Rhubarb pie is one of my very favorite pies in the world (and thats saying alot, coming from me!).  We've decided that the rhubarb bed will be along 2/3rds of the front of the house: I hope to get the baby plants in the ground before the end of the summer.  And next year, plant well-started strong sunflowers behind the row of rhubarb, right up against the house.

 There's been stalks of rhubarb in the last two CSA shares, so I figured I'd bring a pie to the extended-family 4th o'July gathering.  Cousins are in town from Minnesota!  Newly engaged cousins at that! (extra super bonus points for deciding to propose on a mountain in Alaska, cousin-in-law!)

.... and then between this and that, sleeping in, and cuddling huskies, I didn't make the pie.  Maybe I'll make it tonight, while the man is out of town, playing a concert gig?  Then I can eat the whole thing allll by myself....

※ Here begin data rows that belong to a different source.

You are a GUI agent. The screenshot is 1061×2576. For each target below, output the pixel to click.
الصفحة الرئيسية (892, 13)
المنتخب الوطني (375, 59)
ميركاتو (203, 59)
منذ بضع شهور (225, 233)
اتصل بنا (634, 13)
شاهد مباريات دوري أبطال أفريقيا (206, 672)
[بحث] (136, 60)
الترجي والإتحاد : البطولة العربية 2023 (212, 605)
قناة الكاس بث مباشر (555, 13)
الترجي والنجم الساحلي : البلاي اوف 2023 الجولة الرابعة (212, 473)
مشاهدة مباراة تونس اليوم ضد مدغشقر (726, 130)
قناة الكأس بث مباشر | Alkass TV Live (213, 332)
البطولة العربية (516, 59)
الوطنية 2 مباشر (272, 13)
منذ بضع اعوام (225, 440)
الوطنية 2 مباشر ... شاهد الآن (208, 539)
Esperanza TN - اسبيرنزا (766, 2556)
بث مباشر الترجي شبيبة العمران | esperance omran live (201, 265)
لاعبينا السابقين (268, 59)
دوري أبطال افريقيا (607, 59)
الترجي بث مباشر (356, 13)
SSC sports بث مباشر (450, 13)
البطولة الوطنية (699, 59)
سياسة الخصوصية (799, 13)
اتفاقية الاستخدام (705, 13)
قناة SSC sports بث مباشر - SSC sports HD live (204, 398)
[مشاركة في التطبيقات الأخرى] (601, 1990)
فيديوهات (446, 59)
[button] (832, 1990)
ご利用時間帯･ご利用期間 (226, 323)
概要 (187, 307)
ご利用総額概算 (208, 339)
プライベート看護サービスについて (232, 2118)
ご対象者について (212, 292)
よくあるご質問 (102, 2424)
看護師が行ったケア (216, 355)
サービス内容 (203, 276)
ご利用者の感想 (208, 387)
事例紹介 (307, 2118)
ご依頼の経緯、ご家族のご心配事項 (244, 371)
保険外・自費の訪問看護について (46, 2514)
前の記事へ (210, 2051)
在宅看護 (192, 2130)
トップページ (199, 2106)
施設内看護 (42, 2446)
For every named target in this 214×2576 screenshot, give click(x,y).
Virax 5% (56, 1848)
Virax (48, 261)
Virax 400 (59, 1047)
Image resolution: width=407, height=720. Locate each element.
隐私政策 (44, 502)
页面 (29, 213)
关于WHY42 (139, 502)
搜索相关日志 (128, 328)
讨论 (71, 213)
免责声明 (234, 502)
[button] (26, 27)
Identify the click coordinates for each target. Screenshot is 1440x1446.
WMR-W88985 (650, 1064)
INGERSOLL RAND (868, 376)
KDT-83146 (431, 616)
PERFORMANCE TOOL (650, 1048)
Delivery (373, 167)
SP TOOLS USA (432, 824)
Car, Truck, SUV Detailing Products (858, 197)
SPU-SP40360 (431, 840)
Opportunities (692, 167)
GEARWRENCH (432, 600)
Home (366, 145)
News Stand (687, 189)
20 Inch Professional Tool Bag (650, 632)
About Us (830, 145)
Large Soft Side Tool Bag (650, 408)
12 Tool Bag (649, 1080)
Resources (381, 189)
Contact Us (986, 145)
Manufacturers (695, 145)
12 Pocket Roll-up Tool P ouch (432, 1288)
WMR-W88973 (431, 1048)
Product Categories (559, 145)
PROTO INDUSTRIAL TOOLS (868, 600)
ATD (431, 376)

So there's no picture of a scrumptious pie, but I've still got more information than you never knew you didn't want to know aout rhubarb!


rhubarb (n.)
late 14c., from Old French rubarbe, from Medieval Latin rheubarbarum, from Greek rha barbaron "foreign rhubarb," from rha "rhubarb" (associated with Rha, ancient Scythian name of the River Volga [along the banks of which rhubarb grew wild per wikipedia]) + barbaron, neuter of barbaros "foreign."

Grown in China and Tibet, it was imported into ancient Europe by way of Russia. Spelling altered in Medieval Latin by association with rheum. European native species so called from 1640s
. (etymonline)
**Fascinating, is it not?



The import of Rhubarb into Europe began as early as the 1300's, but was used primarily medicinally until the widespread availability of sugar in the 1700's.   

"Rhubarb has been used for medical purposes by the Chinese for thousands of years,[2] and appears in The Divine Farmer's Herb-Root Classic, which legend attributes to the mythical Shen Nung, the Yan Emperor, but is thought to have been compiled about 2700 years ago" (wiki!)

** The Divine Farmer's Herb-Root Classic.  The title alone holds so much promise, and the books legendary attribution only increases my desire to read it!  Just think what a cultural shift it would encompass if we modern westerners retained a sense of farming as an active engagement with the divine!

"The expense of transportation across Asia caused rhubarb to be highly expensive in medieval Europe, where it was several times the price of other valuable herbs and spices such as cinnamon, opium and saffron. The merchant explorer Marco Polo was therefore much interested to find the plant being grown and harvested in the mountains of Tangut province. A measure of the value set upon rhubarb can be gotten from Ruy Gonzáles de Clavijo's report of his embassy in 1403-05 to Timur in Samarkand: "The best of all merchandise coming to Samarkand was from China: especially silks, satins, musk, rubies, diamonds, pearls, and rhubarb..."." (thank you wikipedia for your information!)

**I find this both fascinating and also slightly hilarious, since the seeds of the rhubarb plant have been a peasant survival food staple in Russia for centuries.

And Finally, the theatre geek in me wants you to know that "In British theatre and early radio drama, the words "rhubarb rhubarb" were repeated for the effect of unintelligible conversation on the background.  This usage lent its title to the 1969 film Rhubarb and its 1980 remake Rhubarb Rhubarb" (wiki!)